Angle $$\underline{\hspace{1in}}$$ is congruent to angle $$\underline{\hspace{1in}}$$ because $$\underline{\hspace{1in}}$$.

Segment $$PQ$$ is congruent to itself.

Therefore, triangle $$APQ$$ is congruent to triangle $$BPQ$$ by the Side-Angle-Side Triangle Congruence Theorem.

Therefore, $$\underline{\hspace{1in}}$$.

### Summary

If all pairs of corresponding sides and angles in 2 triangles are congruent, then it is possible to find a rigid transformation that takes corresponding vertices onto one another. This proves that if 2 triangles have all pairs of corresponding sides and angles congruent, then the triangles must be congruent. But, justifying that the vertices must line up does not require knowing all the pairs of corresponding sides and angles are congruent. We can justify that the triangles must be congruent if all we know is that 2 pairs of corresponding sides and the pair of corresponding angles between the sides are congruent. This is called the Side-Angle-Side Triangle Congruence Theorem.
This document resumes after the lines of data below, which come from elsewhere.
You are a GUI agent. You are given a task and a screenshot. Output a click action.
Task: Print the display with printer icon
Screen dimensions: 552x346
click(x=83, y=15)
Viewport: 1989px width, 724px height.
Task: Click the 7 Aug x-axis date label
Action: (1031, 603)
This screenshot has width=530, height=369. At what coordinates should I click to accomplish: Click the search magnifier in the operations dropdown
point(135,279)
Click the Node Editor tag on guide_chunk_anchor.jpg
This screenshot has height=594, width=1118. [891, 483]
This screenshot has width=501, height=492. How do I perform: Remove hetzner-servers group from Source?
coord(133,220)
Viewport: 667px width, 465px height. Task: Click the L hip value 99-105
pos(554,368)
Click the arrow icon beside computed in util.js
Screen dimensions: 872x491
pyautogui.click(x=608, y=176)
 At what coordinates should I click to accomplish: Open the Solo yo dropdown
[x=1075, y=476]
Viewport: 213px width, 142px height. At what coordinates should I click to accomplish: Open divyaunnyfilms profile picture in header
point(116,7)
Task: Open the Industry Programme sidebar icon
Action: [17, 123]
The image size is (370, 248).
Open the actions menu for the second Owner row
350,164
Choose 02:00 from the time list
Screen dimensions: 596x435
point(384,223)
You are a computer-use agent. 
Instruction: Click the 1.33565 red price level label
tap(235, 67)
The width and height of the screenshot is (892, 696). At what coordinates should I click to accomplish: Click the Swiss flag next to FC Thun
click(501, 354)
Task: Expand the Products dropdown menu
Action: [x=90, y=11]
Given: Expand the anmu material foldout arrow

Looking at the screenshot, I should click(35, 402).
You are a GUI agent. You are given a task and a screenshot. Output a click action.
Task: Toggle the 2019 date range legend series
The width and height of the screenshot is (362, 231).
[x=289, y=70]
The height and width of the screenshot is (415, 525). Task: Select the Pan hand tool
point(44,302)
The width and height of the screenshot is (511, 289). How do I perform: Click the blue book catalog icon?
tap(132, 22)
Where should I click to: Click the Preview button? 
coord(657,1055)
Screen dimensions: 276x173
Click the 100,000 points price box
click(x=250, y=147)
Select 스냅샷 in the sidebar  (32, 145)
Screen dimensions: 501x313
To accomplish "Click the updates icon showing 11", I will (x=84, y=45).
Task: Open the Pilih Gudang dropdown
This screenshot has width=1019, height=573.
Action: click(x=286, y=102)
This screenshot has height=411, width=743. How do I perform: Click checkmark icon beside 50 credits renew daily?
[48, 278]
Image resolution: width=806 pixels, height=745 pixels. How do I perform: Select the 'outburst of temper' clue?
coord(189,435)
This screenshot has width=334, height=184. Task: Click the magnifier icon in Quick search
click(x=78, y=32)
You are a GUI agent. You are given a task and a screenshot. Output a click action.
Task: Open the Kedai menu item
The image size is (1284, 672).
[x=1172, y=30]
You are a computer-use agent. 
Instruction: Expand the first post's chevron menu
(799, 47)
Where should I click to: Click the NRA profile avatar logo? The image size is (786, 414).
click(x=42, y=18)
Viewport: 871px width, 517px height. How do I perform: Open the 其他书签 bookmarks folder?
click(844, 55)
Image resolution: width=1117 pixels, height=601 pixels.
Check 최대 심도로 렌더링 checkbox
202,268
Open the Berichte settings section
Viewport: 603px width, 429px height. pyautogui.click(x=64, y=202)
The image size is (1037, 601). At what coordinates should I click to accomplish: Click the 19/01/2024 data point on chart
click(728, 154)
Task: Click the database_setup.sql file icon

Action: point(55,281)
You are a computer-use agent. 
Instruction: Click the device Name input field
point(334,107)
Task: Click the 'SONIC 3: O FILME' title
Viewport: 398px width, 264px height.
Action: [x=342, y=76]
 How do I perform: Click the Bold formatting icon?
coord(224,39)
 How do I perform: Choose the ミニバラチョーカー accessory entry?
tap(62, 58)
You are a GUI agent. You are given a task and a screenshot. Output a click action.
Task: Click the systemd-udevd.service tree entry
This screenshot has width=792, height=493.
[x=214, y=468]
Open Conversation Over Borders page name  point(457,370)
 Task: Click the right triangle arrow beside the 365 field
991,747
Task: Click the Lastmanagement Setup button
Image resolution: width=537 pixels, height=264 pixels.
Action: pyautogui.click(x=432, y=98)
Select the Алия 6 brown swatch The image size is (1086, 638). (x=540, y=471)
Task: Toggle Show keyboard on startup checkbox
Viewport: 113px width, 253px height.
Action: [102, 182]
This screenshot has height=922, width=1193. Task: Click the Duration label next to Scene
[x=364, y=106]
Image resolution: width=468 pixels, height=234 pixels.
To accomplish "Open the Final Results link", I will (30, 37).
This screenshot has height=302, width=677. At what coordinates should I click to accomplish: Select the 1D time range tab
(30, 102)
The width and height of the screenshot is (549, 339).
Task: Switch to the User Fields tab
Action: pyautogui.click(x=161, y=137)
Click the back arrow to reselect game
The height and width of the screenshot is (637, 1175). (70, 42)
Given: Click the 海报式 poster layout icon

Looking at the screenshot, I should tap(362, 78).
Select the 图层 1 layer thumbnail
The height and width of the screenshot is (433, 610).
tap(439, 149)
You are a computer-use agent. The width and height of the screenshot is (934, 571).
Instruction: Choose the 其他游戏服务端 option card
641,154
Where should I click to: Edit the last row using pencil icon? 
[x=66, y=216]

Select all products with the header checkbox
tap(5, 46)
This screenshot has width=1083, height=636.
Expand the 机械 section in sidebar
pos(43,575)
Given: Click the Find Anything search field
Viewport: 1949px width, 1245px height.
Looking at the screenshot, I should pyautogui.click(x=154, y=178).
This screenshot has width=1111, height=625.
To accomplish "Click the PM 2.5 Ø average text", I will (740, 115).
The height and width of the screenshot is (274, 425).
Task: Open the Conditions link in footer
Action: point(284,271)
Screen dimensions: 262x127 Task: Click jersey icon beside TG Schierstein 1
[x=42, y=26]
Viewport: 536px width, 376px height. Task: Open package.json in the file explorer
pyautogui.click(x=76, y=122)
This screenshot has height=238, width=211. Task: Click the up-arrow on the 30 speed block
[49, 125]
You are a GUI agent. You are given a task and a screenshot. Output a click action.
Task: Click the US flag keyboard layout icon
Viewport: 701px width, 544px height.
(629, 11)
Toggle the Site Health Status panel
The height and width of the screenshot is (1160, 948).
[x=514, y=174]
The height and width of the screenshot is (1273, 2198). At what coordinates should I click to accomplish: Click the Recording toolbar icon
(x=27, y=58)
To find out if 2 triangles, or 2 parts of triangles, are congruent, see if the given information or the diagram indicates that 2 pairs of corresponding sides and the pair of corresponding angles between the sides are congruent. If that is the case, we don’t need to show and justify all the transformations that take one triangle onto the other triangle. Instead, we can explain how we know the pairs of corresponding sides and angles are congruent and say that the 2 triangles must be congruent because of the Side-Angle-Side Triangle Congruence Theorem.

Sometimes, to find congruent triangles, we may need to add more lines to the diagram. We can decide what properties those lines have based on how we construct the lines (An angle bisector? A perpendicular bisector? A line connecting 2 given points?). Mathematicians call these additional lines auxiliary lines because auxiliary means “providing additional help or support.” These are lines that give us extra help in seeing hidden triangle structures.

### Glossary Entries

• auxiliary line

An extra line drawn in a figure to reveal hidden structure.

For example, the line shown in the isosceles triangle is a line of symmetry, and the lines shown in the parallelogram suggest a way of rearranging it into a rectangle.

In the figure, segment $$AB$$ corresponds to segment $$DE$$, and angle $$BCA$$ corresponds to angle $$EFD$$.